Jewell replaced Ghaly with Earnshaw, in an attempt to attack Chelsea, but five minutes later, it was 3-0, and all over. Joe Cole and Anelka linked up wide on the right, before the England winger, impressive through, drove a ball across goal, where Lampard was on hand to finish from virtually on the goal line.

Jones replaced Lewis, and in a strange sense of déjà vu, Chelsea had their fourth soon after. Makelélé played a defence splitting 40 yard pass through to Anelka, but his shot was saved by Carroll. Nonetheless, Joe Cole was following up, and finished into an empty net to grab the goal his performance so deserved.

If that wasn’t enough, two minutes later, Lampard completed his third Chelsea hat trick, firing in from 25 yards with unerring accuracy, Carroll’s touch unable to keep it out. Chelsea were 5-0, and in cruise control as Didier Drogba replaced Michael Ballack, as the Blues put Derby to the sword and changed to 4-4-2.

“Shades of Vialli” was the phrase used by Martin Tyler, as Lampard collected Cole’s pass, shimmied past McEveley and smashed a left footer past Carroll, to notch his fourth goal of the match. Fit again, the England midfielder was mercurial in his distribution and brilliantly accurate in his shooting. It was virtuoso from Chelsea’s greatest ever goal scoring midfielder.

Derby got one back straight after, David Jones finishing coolly after Miller’s pass fortunately deflected off Essien into his path. Shevchenko replaced Joe Cole as Avram Grant went with all four centre forwards for the final fifteen minutes, as Chelsea coasted to an immense victory, one of pace and power.

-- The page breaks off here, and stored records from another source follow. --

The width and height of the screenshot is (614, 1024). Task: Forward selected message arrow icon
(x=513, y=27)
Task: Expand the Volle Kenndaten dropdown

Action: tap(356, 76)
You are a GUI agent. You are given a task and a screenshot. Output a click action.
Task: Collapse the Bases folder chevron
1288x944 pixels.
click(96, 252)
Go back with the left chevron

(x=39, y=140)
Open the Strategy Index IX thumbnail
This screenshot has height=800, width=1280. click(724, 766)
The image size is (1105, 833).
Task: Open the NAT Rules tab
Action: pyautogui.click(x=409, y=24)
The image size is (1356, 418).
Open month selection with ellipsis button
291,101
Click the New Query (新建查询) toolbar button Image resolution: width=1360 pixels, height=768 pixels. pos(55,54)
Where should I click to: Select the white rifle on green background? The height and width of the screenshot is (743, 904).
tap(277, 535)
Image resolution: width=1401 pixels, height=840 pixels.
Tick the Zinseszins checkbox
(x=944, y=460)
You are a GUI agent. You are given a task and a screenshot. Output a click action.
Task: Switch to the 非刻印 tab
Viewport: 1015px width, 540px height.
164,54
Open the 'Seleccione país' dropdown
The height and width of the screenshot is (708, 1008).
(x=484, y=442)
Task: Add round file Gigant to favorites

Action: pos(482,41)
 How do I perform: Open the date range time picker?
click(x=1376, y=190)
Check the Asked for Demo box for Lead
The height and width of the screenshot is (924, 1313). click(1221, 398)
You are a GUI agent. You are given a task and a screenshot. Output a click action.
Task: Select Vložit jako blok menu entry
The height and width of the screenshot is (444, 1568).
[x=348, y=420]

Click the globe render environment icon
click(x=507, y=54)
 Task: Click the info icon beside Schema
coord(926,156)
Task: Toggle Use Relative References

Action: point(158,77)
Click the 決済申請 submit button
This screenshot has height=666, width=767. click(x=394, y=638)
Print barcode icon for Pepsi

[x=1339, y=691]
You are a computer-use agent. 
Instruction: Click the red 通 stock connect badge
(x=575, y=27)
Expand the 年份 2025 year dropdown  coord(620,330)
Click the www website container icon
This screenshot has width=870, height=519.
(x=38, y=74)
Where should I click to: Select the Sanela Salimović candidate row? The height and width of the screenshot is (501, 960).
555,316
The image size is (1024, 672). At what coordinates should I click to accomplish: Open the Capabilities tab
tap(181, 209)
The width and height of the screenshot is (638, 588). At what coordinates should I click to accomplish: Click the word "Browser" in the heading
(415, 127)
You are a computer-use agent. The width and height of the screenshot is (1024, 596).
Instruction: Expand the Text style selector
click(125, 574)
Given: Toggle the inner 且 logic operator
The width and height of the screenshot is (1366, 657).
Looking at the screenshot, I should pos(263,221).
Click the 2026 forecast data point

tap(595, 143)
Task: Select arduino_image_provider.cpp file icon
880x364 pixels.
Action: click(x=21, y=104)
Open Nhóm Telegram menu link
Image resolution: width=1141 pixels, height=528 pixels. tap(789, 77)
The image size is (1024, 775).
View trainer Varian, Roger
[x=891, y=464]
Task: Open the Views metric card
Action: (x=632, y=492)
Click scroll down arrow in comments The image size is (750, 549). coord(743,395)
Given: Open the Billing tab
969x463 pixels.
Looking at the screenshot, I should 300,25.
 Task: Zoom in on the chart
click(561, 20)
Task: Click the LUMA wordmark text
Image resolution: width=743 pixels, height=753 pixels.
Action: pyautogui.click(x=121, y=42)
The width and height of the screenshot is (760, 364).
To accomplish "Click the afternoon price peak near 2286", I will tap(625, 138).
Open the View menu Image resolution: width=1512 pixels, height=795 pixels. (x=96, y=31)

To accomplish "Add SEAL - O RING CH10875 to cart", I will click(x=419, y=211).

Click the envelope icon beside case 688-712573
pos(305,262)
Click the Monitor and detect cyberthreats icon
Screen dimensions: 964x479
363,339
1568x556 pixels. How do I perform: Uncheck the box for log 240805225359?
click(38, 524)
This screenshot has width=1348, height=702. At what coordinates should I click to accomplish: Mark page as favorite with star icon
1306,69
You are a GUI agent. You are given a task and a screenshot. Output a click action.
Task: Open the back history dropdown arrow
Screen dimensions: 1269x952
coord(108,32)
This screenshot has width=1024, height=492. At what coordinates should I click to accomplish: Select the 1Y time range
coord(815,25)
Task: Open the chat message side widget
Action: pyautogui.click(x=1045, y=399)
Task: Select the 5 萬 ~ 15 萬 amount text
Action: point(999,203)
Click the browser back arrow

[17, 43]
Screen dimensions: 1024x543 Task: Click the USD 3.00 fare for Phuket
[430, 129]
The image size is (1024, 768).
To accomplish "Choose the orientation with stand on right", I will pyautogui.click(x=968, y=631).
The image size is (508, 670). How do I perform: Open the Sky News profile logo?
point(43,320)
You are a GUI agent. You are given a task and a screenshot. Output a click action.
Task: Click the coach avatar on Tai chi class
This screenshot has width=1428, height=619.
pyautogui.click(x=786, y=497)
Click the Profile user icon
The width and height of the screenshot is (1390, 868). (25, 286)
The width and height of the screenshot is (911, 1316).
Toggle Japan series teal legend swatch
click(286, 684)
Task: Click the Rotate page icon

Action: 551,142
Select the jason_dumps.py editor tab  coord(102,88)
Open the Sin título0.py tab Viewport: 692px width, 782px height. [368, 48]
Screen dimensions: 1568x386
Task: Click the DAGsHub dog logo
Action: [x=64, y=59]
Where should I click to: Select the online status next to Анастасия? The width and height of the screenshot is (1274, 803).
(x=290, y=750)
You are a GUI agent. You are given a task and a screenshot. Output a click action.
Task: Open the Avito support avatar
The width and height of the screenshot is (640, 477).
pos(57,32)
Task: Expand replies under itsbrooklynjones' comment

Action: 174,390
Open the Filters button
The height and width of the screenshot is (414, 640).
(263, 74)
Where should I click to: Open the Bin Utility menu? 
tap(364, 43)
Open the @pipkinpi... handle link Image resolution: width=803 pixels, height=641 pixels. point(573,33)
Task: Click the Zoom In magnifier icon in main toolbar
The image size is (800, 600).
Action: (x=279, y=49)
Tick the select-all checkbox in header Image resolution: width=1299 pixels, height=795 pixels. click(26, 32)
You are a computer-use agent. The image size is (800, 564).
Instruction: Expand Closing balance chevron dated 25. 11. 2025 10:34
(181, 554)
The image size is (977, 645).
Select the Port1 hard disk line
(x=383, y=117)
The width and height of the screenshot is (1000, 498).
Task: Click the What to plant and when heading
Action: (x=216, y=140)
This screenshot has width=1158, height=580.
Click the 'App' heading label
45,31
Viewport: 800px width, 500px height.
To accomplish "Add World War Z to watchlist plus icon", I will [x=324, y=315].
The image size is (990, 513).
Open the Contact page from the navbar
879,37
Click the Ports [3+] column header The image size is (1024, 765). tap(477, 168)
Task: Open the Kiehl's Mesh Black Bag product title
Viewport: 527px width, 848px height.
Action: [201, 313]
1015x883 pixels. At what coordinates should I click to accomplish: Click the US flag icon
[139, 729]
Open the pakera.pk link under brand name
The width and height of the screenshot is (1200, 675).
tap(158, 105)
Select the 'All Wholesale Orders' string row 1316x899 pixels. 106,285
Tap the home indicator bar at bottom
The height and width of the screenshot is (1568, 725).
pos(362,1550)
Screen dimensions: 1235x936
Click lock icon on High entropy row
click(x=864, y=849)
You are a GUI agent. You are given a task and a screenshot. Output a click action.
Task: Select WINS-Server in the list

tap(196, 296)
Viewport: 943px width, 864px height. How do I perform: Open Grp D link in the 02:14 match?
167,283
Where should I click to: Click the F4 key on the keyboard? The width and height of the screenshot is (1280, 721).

The victory was Chelsea’s best against Derby, and Lampard’s fours goals took his tally to 17 for the season, and to seventh place in the all time list of Chelsea goalscorer’s. The title race is well and truly on, the gap now down to five points.

Chelsea (4-3-3): Cudicini; Ferreira, Carvalho, Terry (c), A Cole; Ballack (Drogba 66), Makelele (Essien 72), Lampard; J Cole (Shevchenko 74), Anelka, Kalou.